Laurindo, acocado em frente à barraca, olha tristemente o rio. Faz tempo que a mulher e os filhos saíram para o roçado e nada de chegar. Acende outro cigarrinho de tabaco-de-corda, aspira o fumaceiro e vai soprando pelas narinas de bicho, sem despregar os olhos do pretume da mata, onde o rio parece começar. Nisso um pássaro de agouro vou rasante, triscando no capinzal ali à sua frente.
– T’esconjuro, alma penada! – exclama.
O cauré pousa no alto galho da castanheira.

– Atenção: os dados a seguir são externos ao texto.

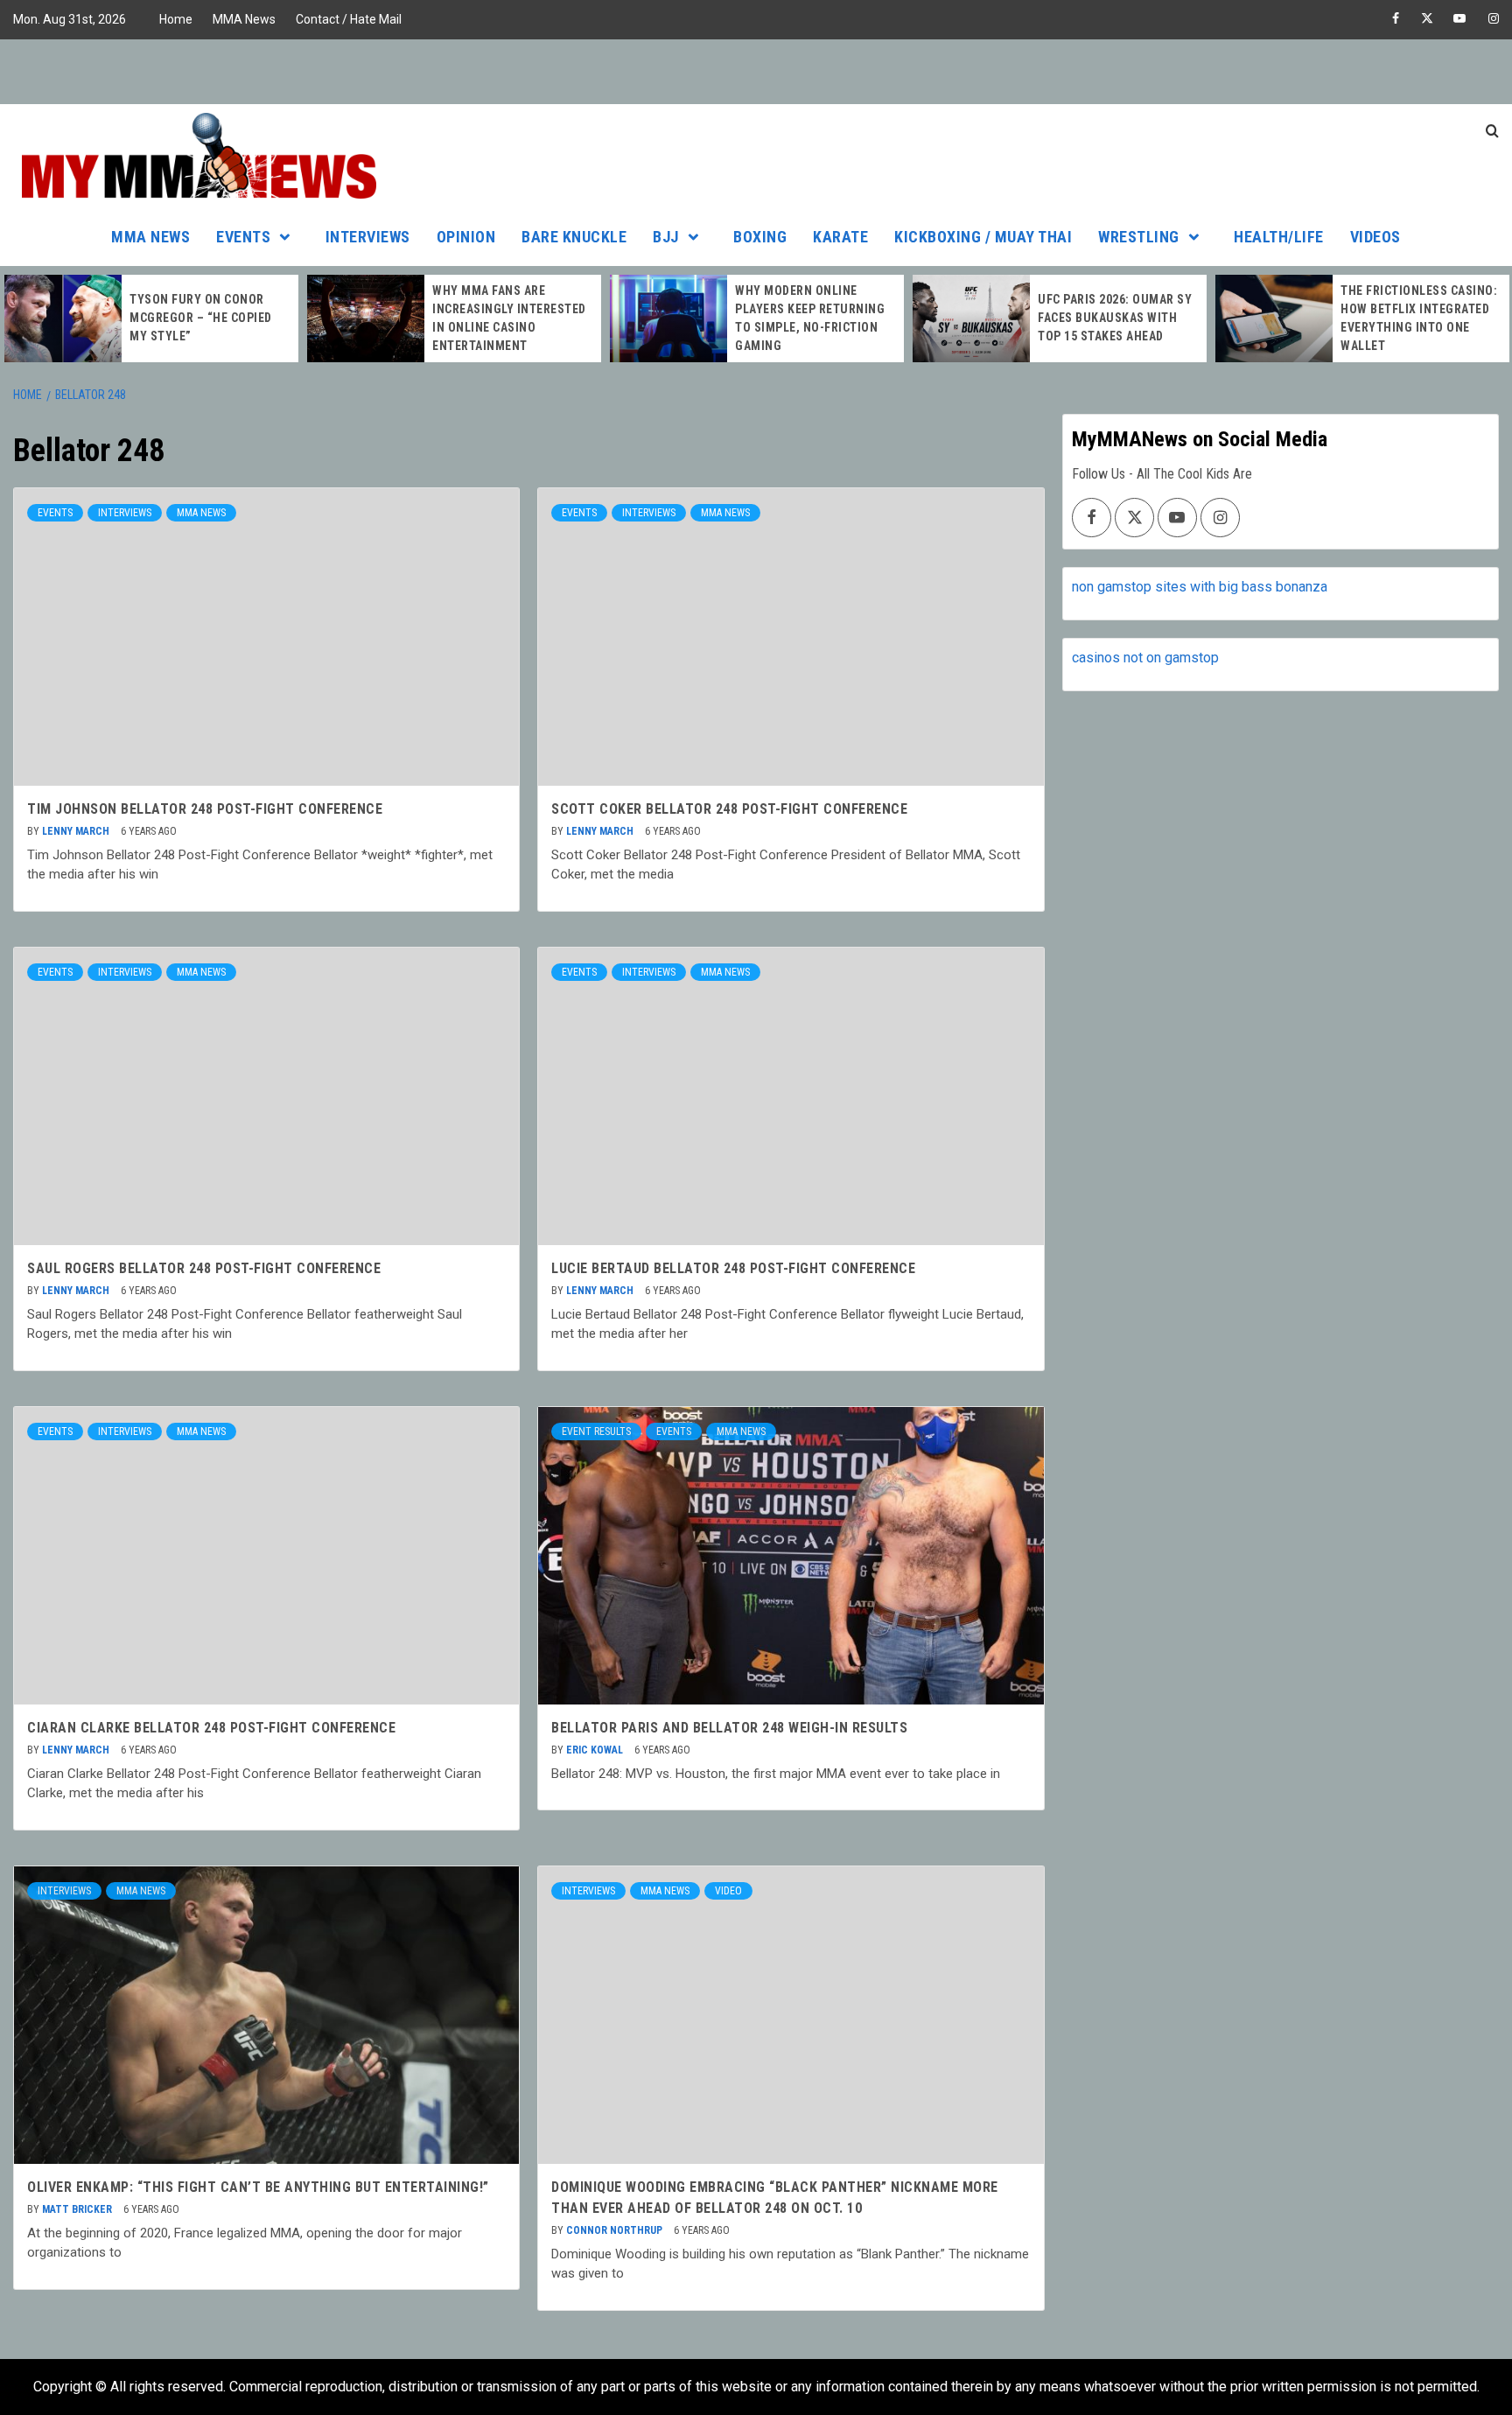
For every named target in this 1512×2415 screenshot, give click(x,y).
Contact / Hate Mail (349, 19)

Laurindo põem-se de pé, caminha até a beira do rio e ouve, benzinho, um gemido
às suas costas. Égua, murmura, incrédulo. O Sol lança suas derradeiras tintas
na curva do céu, e os alicornes capricham no seu triste canto, entreligando-se
aos lamentos das águas correndo.
Laurindo invade a barraca, acende a lamparina e
sente uma ferrada de espinho no pé. Abaixa-se e vê espantado uma aranha
caranguejeira mexendo-se nos seus artelhos. Toca com o outro pé no asqueroso
animal, ele encolhe-se e fica assombrado quando nota o arrastar de muitas
aranhas em torno de sua figura.
Pula pra fora do círculo e observa,
horrorizado, os caibros, a palha do teto, o chão de paxiúba repletos de aranhas
gordas e peludas, tecendo a rede de espumas, sem nenhuma pressa. Mas é
impossível somar-se as aranhas, são agora milhares, e a rede cresce a olho
visto, espalha-se, a barraca está inteiramente recoberta do tecido branco,
úmido, pegajoso, balançante. O homem mira-se endemoniado, os olhos esbugalhados
não se fecham, a lamparina cai de sua mão, rola pela paxiúba, espalhando um
fogaréu medonho.
Ele salta pela janela, o luar é esplêndido. As
aranhas são enormes, o terreiro está atapetado delas. Ele vai pisando e
espocando os bichos repelentes, escorrega, eles grudam-lhe nas pernas, no
pescoço, de vez em quando uma fisgada alucinante.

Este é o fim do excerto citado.